WATCH: Government still has “no clear strategy” on China, says Labour

Elliot Chappell

Lisa Nandy has said that the government still has “no clear strategy” when it comes to the UK’s engagement with China, and declared that “national security has been an afterthought over the last decade”.

In an interview with BBC News this afternoon, the Shadow Foreign Secretary discussed the government’s announcement today that it would be barring the Chinese company Huawei from the country’s 5G network infrastructure.

She said that the government had only U-turned on the issue because the US had applied trade sanctions to China, and warned that the UK must not “hand over our national security to China or to the US”.

Commenting on today’s announcement, Nandy said: “The UK is caught in a trade war between the US and China. What changed the government’s mind today is the fact that the US has applied sanctions to China.”

She added: “The answer to that is not simply to hand over our national security to China or to the US… The answer to that is for Britain to have our own home-grown technology and to work with other democratic countries.”

The Shadow Foreign Secretary told viewers that the Labour Party had been pushing for the government to work with other countries over the past few months, but that it had failed to do so.
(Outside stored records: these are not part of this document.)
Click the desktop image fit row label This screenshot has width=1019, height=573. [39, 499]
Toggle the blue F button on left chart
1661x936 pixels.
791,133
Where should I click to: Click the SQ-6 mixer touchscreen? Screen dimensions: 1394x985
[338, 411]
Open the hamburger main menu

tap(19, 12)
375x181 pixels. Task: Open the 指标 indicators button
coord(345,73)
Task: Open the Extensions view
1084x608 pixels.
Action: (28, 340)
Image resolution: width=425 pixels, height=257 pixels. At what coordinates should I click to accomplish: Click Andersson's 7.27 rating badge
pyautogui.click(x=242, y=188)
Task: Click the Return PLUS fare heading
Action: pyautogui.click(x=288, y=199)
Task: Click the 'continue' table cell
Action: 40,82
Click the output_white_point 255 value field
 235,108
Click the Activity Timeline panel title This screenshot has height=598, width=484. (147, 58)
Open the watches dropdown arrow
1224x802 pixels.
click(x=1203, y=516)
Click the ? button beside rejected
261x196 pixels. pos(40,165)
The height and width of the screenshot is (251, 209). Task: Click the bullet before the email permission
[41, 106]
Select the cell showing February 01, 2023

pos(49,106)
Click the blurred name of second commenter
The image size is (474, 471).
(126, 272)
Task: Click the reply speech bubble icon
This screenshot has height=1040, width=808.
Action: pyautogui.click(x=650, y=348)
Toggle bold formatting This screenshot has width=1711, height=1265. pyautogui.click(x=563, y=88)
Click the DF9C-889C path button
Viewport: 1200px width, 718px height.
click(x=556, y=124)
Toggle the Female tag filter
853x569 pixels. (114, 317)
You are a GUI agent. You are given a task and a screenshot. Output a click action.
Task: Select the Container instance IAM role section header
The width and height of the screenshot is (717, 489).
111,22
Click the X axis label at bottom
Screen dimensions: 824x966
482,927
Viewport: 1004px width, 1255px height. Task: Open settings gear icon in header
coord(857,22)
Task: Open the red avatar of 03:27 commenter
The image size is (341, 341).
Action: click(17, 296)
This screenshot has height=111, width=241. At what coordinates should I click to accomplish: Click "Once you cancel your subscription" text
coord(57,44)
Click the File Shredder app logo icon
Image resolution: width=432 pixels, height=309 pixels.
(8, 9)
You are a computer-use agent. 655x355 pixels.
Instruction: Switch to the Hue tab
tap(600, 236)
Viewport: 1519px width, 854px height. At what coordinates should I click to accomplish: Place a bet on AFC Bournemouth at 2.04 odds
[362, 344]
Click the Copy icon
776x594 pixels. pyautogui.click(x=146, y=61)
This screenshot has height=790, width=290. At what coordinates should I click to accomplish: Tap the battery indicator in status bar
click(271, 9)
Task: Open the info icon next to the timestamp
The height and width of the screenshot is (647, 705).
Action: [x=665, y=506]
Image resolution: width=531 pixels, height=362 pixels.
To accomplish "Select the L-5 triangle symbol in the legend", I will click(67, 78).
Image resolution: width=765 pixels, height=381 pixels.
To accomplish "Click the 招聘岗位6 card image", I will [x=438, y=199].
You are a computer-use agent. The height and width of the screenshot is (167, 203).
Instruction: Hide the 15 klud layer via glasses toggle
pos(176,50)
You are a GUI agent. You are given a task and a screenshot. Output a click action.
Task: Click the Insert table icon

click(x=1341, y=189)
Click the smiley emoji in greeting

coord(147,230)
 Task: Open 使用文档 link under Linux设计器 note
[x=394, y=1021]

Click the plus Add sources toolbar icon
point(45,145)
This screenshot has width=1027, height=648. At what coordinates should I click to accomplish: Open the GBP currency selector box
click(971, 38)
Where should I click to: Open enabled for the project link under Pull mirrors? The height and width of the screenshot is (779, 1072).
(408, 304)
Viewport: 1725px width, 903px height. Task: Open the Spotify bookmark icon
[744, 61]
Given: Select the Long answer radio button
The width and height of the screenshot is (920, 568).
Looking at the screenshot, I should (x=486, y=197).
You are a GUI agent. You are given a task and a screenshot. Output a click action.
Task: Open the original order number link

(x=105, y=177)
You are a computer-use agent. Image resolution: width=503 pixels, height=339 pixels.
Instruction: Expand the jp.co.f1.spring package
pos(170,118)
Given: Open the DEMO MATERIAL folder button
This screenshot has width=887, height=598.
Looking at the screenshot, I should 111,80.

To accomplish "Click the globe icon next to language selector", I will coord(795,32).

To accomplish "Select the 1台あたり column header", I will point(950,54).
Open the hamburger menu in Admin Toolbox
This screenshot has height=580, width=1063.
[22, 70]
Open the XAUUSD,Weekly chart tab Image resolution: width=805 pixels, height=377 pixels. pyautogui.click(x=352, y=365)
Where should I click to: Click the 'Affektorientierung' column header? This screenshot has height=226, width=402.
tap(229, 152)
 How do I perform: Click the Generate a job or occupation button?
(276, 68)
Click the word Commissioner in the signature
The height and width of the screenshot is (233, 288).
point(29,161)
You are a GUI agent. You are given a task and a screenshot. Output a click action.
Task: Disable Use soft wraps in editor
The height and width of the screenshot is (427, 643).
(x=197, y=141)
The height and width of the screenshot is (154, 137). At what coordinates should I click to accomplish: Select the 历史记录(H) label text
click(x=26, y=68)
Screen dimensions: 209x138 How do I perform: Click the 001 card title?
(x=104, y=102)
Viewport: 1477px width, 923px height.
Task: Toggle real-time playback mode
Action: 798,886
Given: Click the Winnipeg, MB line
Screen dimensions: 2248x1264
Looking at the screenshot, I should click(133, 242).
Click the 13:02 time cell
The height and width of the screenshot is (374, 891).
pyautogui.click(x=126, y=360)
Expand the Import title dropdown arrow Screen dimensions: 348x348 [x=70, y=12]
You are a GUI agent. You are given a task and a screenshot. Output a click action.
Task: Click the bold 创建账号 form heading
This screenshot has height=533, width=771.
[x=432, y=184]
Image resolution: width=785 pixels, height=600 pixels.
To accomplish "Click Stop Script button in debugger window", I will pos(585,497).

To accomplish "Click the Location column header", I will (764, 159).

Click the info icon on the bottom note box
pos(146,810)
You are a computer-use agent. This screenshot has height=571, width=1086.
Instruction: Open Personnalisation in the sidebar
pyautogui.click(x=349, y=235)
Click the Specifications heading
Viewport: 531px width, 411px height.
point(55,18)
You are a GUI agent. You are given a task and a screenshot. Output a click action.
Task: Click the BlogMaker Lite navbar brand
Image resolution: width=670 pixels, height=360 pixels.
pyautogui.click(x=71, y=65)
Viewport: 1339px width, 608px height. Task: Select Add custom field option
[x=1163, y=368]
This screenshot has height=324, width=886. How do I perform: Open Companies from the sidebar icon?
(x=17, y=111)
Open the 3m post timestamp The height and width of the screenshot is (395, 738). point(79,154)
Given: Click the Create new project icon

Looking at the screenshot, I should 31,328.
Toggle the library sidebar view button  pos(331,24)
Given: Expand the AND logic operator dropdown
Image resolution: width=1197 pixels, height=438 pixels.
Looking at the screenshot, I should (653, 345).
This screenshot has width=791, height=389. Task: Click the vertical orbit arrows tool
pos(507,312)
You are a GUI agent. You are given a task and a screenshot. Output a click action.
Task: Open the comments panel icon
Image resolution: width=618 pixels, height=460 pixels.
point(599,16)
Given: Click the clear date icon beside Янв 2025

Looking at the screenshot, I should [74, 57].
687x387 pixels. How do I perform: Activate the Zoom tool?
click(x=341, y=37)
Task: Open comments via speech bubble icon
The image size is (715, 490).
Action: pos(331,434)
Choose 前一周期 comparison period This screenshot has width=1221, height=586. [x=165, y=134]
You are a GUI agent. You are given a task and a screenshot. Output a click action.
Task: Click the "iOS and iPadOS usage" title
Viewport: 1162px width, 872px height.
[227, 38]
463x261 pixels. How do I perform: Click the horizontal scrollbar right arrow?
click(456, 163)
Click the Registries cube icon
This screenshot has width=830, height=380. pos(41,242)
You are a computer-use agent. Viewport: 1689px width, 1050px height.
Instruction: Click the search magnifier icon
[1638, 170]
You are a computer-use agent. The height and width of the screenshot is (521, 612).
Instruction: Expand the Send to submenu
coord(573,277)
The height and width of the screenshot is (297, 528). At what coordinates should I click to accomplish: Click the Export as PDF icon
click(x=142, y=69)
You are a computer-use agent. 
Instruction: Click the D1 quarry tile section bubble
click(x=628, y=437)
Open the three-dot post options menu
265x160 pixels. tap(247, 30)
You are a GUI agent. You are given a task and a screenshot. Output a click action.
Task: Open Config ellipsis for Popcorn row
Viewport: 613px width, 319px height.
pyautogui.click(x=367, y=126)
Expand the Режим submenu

She said: “Still, there is no clear strategy in relation to our engagement with China, no clear strategy about home-grown alternatives, no clear strategy about working with our democratic allies across the world.”

Nandy described the government approach as a “nonsense” when asked about the involvement of China in other infrastructure projects across the UK, such as the nuclear power project in Bradwell.

She said: “There is no consistent approach across government departments… The government is considering handing over technology that is involved in our nuclear industry – even as they are seeking to ban them from the 5G network.”

Earlier today, Labour slammed the government for its approach to national security following the announcement of the U-turn on Huawei, saying that it had been “incomprehensibly negligent”.

The Secretary of State had used a statement in the Commons today to announce that mobile providers must remove 5G kit supplied by the Chinese company by 2027, which represents a major U-turn in government policy.

The party has also criticised the government for what it described as a “deeply confused” relationship with China. Nandy warned that the UK had been “going after China for its investment without regard to the consequences for national security”.